Script Library: rebtut-indexer.r

Script Library: 1247 scripts
rebtut-indexer.r

rebol [
    File: %rebtut-indexer.r
    Date: 14-12-2009 
    Author: "Gerard Cote"
        Version: 0.0.1
    Title: "A keyword based search engine for the Rebtutorial articles index page" 
    Purpose: {Was tired looking up visually the index page for any article containing a specific keyword.
              
              For now the script loads and parses the original articles' index page duirectly from the Rebtutorial.com web site, 
              splitting URL links apart from their descriptions, and while counting them it appends them to a block 
              that can be searched by keyword. 
              
              Every occurence is itself appended into a list that displays itself when the verbose mode is set to 'true. 
              
              Furthermore, for the time being, you'll have to manually delete the many comments included here
              for documentation and exploration of another auto-doc selective help system, inspired by the comments section of
              the dynamic dictionary (%word-browser.r script) found in the RebWorld - Tools folder.
              
              See the EXAMPLES section for more info and the look I originally plan to have.
              Every suggestion is welcome and appreciated. Eventually I would prefer to develop a RSpec like product
              for keeping executables specs in sync with Unit tests (%rUnit.r) of the xUnit family.
             }      
    library: [  level: 'beginner 
                platform: 'all 
                type: [tutorial tool] 
                domain: [parse util text] 
                tested-under: [view 2.7.6.3.1 on "Windows Vista Home Premium"] 
                support: "gerardcote (at) gmail (dot) com" 
                license: "Open source" 
                see-also: "refs inside comments"
    ] 
]

{
Notes:
 
Patterns found from the analysis of the "Rebtutorial Articles index"       (http://reboltutorial.com/articles/)
====================================================================

0- The articles section delimiting pattern  (used to delimit and isolate only the articles from the entire page)
------------------------------------------

<div class="azindex">                   ; This is the mark that precedes all the articles' links-descriptions
...                                     ;   <--- Articles are placed here
<div style="clear:both;">               ; This the mark that follows all the articles'


1- The section-name href="#" pattern    (used to identify the section names preceding each group of links)
------------------------------------
<li><h2><a href="#">                    ; part preceding the char ([) or the letter (A-Z) identifying each section 
                     "<"                ; part following this char or letter 
                    ^                   ; position of the char or letter to grab during the parsing process
                    |                   ;   (one of  [, A, B, C, ... , Z )
                    v
<li><h2><a href="#">[</a></h2></li>     ; 1st section - the section appearing before the one for the letter A
<li><h2><a href="#">A</a></h2></li>     ; 2nd section (Letter A)
<li><h2><a href="#">B</a></h2></li>     ; 3rd section (Letter B)

...                                     ; Not every section has to be present


2- The URL link "href=" pattern         (used to detect each link-description in a group of URLs)
-------------------------------
"<li><a href="                          ; part preceding each URL link 
                           ">"          ; part ending each URL link 
                ^                       ; position of the URL to grab during the parsing process
                |                          
                v
"<li><a href="http://...   ">"          ; Every link has the form http://...

* YOUR TASK
Please write out the Rebol script from "Script Library: 1247" to "a specific keyword.". Use only the Rebol script above.

* PROVIDED MATERIAL
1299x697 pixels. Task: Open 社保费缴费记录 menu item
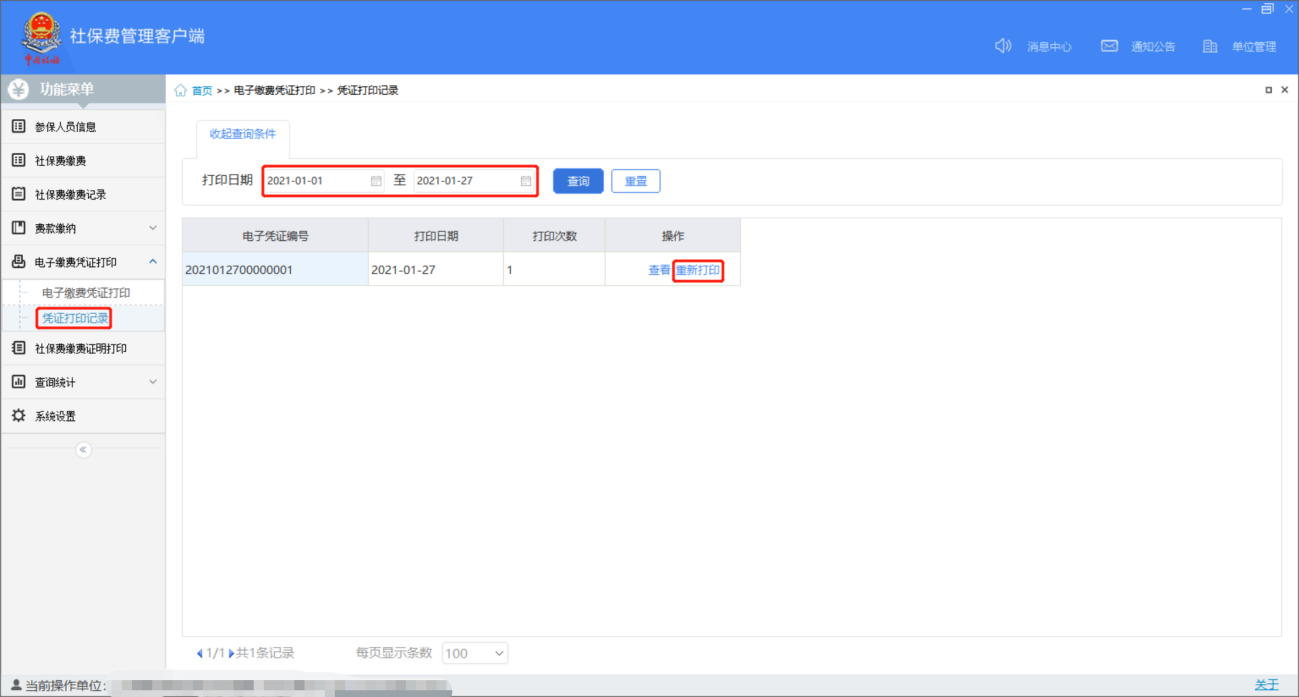(70, 195)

* TASK RESULT
Script Library: 1247 scripts
rebtut-indexer.r

rebol [
    File: %rebtut-indexer.r
    Date: 14-12-2009 
    Author: "Gerard Cote"
        Version: 0.0.1
    Title: "A keyword based search engine for the Rebtutorial articles index page" 
    Purpose: {Was tired looking up visually the index page for any article containing a specific keyword.